What to do.
a: In the place cell abstract, which hippocampal region's place cells showed partial remapping after task learning?
b: Please resume the place cell abstract, starting right after its final sentence.

Passage provided.
* * *
How the hippocampus incorporates new contextual information into a previously formed and stabilized spatial representation?

Jake Ormond, Simon A. Serka, Joshua P. Johansen. Enhanced reactivation of remapping place cells during aversive learning. Journal of Neuroscience 3 January 2023, JN-RM-1450-22; DOI: 10.1523/JNEUROSCI.1450-22.2022

Abstract
Study of the hippocampal place cell system has greatly enhanced our understanding of memory encoding for distinct places, but how episodic memories for distinct experiences occurring within familiar environments are encoded is less clear. We developed a spatial decision-making task in which male rats learned to navigate a multi-arm maze to a goal location for food reward while avoiding maze arms in which aversive stimuli were delivered. Task learning induced partial remapping in CA1 place cells, allowing us to identify both remapping and stable cell populations. Remapping cells were recruited into sharp wave ripples (SWRs) and associated replay events to a greater extent than stable cells, despite having similar firing rates during navigation of the maze. Our results suggest that recruitment into replay events may be a mechanism to incorporate new contextual information into a previously formed and stabilized spatial representation.”
* * *
Data to examine.
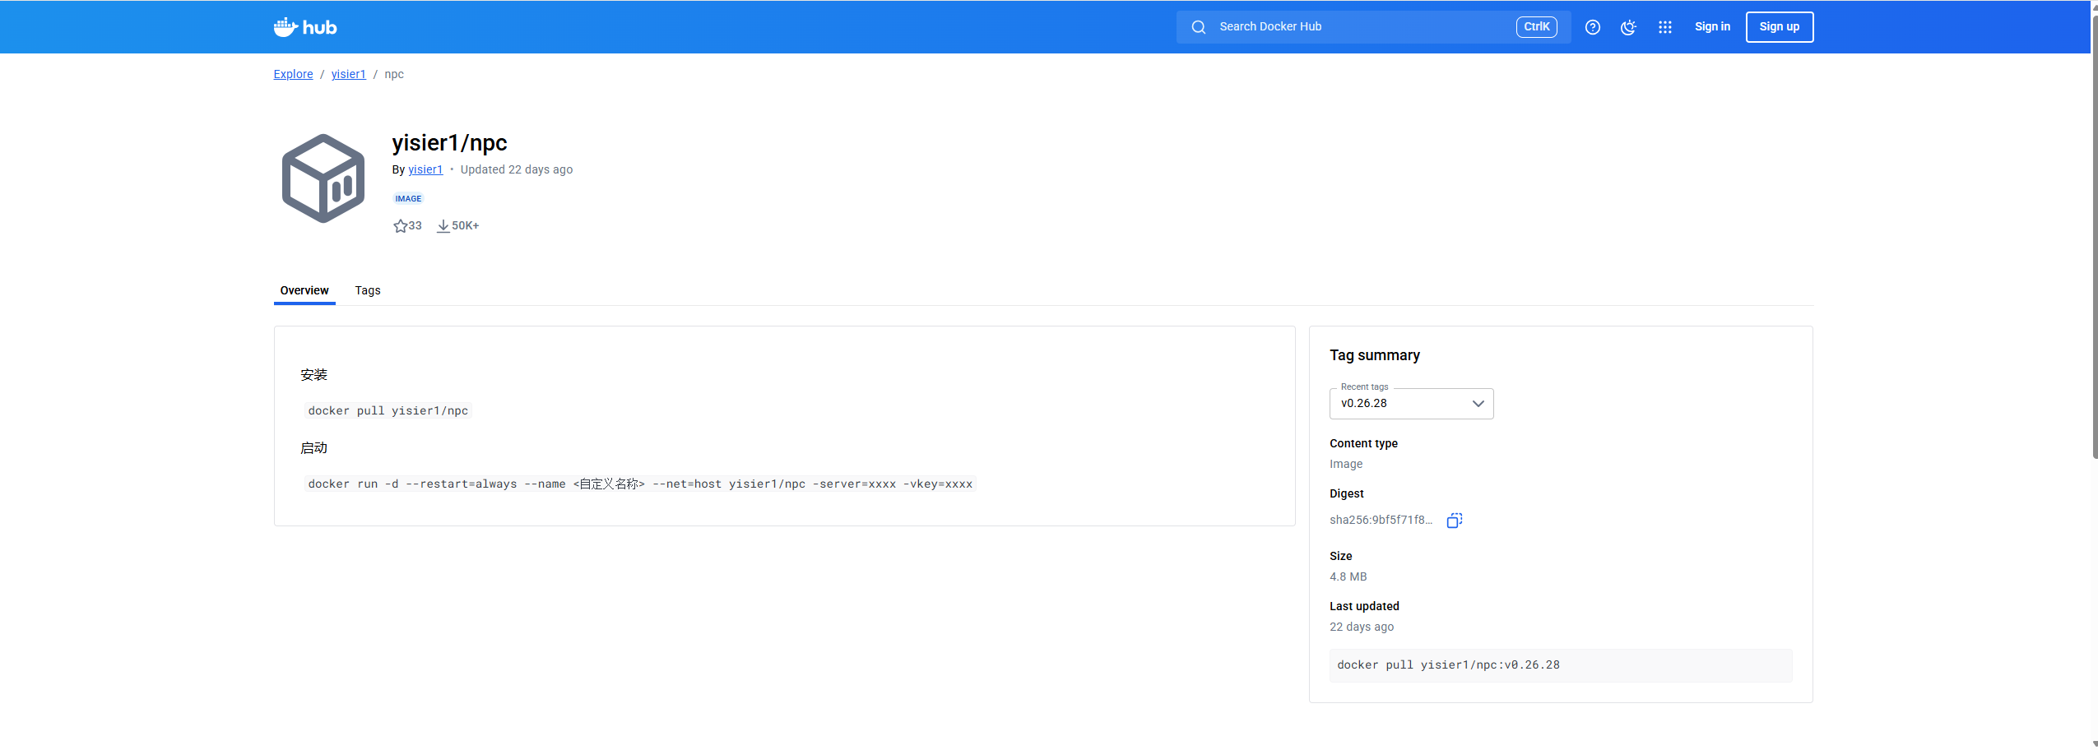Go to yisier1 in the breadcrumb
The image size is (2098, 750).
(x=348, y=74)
* * *
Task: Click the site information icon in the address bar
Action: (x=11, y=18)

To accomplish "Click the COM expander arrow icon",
* * *
Task responses.
a: CA1

b:
SIGNIFICANCE STATEMENT:

“Hippocampal place cells provide a map of space which animals use to navigate. This map can change to reflect changes in the physical properties of the environment in which the animal finds itself, and also in response to non-physical contextual changes, such as changes in valence of specific locations within that environment. We show here that cells which change their spatial tuning after a change in context are preferentially recruited into SWR-associated replay events compared to stable non-remapping cells. Thus, our data lend strong support to the hypothesis that replay is a mechanism for the storage of new spatial maps.”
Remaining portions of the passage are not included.